The earthwork at Gortnanuv sits on the western slope of a low hillock amid undulating pasture, and the administrative line dividing Gortnanuv from the neighbouring townland of Glen runs directly across it, bisecting what was once a single enclosed space. The boundary observes no particular respect for whatever purpose the structure originally served, and the result is an earthwork that belongs, in a legal and cartographic sense, to two places at once.
Only the northern half of the enclosure has been positively identified as surviving earthwork. That portion was picked up during an aerial photographic survey carried out from Bruff in 1986, which recorded a semi-circular shaped area measuring approximately 17 metres northeast to southwest and 12 metres northwest to southeast. It is defined by a bank with an external fosse, the fosse being a ditch dug on the outside of the bank to reinforce the enclosure, running from the west through north to northeast. No corresponding earthwork is visible on the southern side of the townland boundary, suggesting either that the southern portion has been lost to agriculture or that the original structure was always less substantial there. A ringfort, a type of circular enclosed settlement common across early medieval Ireland, lies about 140 metres to the northwest, hinting at a broader pattern of activity in this part of the Limerick countryside.

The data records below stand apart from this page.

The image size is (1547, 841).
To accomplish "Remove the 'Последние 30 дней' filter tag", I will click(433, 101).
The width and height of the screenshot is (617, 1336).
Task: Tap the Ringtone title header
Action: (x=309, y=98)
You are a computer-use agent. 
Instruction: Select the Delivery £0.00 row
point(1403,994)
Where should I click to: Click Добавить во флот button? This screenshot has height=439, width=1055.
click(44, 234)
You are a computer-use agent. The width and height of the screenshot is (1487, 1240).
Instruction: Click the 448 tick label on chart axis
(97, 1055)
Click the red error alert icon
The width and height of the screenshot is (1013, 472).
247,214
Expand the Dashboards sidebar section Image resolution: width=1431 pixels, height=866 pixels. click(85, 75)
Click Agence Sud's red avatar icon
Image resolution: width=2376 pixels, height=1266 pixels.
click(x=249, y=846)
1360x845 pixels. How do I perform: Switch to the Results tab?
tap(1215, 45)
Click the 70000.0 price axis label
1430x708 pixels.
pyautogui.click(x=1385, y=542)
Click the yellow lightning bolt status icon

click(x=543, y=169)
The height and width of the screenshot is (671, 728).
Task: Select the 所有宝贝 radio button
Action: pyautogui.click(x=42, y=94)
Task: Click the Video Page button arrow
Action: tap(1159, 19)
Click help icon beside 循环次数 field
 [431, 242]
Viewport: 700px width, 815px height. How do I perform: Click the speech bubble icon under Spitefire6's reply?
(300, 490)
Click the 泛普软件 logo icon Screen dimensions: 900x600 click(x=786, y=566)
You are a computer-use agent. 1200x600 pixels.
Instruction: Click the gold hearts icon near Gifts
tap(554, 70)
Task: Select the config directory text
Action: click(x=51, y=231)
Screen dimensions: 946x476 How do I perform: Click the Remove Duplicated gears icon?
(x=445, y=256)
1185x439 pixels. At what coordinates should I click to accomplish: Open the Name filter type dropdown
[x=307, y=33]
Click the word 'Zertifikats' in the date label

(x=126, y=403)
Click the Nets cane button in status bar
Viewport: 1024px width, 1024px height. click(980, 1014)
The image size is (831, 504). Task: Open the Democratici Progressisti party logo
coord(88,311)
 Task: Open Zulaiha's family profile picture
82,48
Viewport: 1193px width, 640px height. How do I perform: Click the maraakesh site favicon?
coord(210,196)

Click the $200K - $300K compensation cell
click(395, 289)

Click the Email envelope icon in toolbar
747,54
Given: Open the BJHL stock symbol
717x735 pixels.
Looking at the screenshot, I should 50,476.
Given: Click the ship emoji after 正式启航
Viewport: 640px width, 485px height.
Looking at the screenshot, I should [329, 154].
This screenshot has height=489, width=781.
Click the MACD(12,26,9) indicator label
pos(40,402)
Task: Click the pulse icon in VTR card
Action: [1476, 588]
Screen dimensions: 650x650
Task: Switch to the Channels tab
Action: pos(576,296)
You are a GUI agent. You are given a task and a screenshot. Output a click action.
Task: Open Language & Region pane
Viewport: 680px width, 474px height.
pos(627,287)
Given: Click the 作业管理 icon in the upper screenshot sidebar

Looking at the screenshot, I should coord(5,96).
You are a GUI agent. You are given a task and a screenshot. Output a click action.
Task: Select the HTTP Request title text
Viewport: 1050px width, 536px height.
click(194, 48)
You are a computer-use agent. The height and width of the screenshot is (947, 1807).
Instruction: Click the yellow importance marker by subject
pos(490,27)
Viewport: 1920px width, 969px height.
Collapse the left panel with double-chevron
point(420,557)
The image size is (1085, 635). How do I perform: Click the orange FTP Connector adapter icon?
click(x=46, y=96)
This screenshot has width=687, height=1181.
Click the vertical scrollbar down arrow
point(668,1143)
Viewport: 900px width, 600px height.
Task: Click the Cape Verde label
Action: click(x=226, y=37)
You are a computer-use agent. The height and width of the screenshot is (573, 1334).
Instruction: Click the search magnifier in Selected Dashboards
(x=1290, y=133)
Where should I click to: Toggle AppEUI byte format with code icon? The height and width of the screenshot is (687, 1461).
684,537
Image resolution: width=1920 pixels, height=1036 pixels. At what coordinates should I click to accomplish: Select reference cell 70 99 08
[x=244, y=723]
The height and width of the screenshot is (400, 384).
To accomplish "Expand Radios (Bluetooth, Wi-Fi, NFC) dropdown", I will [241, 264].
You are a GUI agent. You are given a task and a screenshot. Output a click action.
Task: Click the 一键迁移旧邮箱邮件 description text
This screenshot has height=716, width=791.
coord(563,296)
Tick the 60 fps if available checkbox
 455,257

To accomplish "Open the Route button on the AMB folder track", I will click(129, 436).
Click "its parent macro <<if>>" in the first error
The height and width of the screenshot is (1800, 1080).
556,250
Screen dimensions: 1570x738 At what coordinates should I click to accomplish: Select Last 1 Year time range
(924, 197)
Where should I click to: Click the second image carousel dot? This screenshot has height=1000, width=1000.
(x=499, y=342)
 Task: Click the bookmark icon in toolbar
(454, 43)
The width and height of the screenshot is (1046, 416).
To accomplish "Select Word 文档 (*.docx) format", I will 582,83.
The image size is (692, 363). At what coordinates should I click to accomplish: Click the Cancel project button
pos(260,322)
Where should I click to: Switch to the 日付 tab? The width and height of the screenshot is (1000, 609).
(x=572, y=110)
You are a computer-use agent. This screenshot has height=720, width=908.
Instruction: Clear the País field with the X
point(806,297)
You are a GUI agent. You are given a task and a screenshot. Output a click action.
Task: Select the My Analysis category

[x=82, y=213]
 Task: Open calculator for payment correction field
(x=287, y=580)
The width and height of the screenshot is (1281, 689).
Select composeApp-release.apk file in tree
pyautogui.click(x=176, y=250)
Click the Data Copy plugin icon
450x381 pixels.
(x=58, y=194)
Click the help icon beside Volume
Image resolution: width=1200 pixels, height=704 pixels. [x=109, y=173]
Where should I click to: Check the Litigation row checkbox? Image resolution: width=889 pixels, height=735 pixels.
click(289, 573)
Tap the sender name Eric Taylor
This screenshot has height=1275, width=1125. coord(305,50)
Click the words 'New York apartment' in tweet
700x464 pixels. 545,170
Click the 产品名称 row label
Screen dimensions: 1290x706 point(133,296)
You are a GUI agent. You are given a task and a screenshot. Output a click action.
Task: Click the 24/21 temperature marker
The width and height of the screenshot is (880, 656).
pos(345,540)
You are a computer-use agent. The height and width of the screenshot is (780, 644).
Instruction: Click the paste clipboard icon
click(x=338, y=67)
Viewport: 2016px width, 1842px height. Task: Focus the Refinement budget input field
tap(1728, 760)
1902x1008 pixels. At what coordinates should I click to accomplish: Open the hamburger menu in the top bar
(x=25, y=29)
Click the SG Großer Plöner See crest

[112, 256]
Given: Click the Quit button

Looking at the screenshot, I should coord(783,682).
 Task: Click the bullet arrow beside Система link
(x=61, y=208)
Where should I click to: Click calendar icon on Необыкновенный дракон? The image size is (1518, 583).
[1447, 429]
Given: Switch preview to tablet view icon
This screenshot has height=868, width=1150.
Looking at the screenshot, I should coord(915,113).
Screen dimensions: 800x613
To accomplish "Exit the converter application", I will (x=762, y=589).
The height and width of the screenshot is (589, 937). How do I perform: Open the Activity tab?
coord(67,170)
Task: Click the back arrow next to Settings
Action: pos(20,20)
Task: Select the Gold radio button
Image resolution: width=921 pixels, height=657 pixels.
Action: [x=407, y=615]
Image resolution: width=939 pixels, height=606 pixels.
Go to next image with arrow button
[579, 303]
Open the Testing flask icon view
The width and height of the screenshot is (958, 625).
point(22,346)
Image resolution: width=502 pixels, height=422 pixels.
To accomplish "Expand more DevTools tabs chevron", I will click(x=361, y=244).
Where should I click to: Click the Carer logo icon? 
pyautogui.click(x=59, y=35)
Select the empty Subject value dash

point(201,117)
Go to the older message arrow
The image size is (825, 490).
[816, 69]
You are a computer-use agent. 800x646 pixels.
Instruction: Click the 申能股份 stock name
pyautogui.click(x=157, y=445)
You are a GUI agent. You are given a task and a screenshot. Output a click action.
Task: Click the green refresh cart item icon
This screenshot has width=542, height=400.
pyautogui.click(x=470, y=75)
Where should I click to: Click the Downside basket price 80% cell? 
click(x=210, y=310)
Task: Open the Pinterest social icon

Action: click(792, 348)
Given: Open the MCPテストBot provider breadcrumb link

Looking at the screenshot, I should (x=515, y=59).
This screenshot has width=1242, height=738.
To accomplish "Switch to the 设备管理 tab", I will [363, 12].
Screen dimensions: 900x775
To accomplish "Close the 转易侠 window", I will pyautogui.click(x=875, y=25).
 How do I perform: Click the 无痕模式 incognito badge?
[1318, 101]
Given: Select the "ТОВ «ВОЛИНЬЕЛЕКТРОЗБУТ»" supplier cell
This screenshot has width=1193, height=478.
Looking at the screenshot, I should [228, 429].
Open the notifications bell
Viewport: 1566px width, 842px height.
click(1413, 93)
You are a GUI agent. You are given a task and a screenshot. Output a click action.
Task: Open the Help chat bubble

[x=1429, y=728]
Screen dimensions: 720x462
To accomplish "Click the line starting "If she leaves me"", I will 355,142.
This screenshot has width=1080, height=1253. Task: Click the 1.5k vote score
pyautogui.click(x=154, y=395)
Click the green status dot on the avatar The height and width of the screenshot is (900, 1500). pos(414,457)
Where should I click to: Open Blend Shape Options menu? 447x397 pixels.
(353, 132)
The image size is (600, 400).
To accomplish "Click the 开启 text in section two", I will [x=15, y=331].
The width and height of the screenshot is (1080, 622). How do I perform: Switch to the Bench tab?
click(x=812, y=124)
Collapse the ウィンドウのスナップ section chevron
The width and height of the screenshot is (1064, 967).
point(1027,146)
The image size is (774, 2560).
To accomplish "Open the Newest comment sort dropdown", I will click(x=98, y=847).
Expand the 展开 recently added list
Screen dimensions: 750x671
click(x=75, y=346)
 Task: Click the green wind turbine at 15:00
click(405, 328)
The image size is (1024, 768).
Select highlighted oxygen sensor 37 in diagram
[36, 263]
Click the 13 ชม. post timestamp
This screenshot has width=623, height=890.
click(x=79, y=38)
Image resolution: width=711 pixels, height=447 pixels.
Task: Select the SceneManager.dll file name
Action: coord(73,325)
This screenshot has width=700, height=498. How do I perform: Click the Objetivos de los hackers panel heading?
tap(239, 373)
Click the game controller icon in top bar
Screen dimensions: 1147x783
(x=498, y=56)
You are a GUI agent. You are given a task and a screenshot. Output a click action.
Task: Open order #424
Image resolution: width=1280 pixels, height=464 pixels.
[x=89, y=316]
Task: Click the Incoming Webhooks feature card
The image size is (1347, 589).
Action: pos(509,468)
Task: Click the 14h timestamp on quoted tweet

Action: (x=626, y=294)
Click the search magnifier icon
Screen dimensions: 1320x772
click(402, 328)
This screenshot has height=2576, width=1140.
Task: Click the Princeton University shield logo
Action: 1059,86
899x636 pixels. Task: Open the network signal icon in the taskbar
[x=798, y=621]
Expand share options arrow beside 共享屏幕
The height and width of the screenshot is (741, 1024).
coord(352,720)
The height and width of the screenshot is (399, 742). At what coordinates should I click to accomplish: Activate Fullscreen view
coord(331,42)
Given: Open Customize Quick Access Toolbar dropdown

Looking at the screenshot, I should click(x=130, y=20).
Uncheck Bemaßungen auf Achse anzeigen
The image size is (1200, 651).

The enclosure does not announce itself to a casual passer-by, and there is no formal access or signage. The site sits in working farmland, so any visit would require awareness of land ownership and the usual courtesies of the Irish countryside. For those with an interest in aerial archaeology or in how such features are detected and recorded, it is worth noting that the enclosure remains clearly visible on Google Earth imagery, including an orthoimage dated November 2018, which offers a useful way to orientate yourself before venturing into the field. The subtle rise of the bank and the curve of the surviving northern arc are what to look for once on the ground.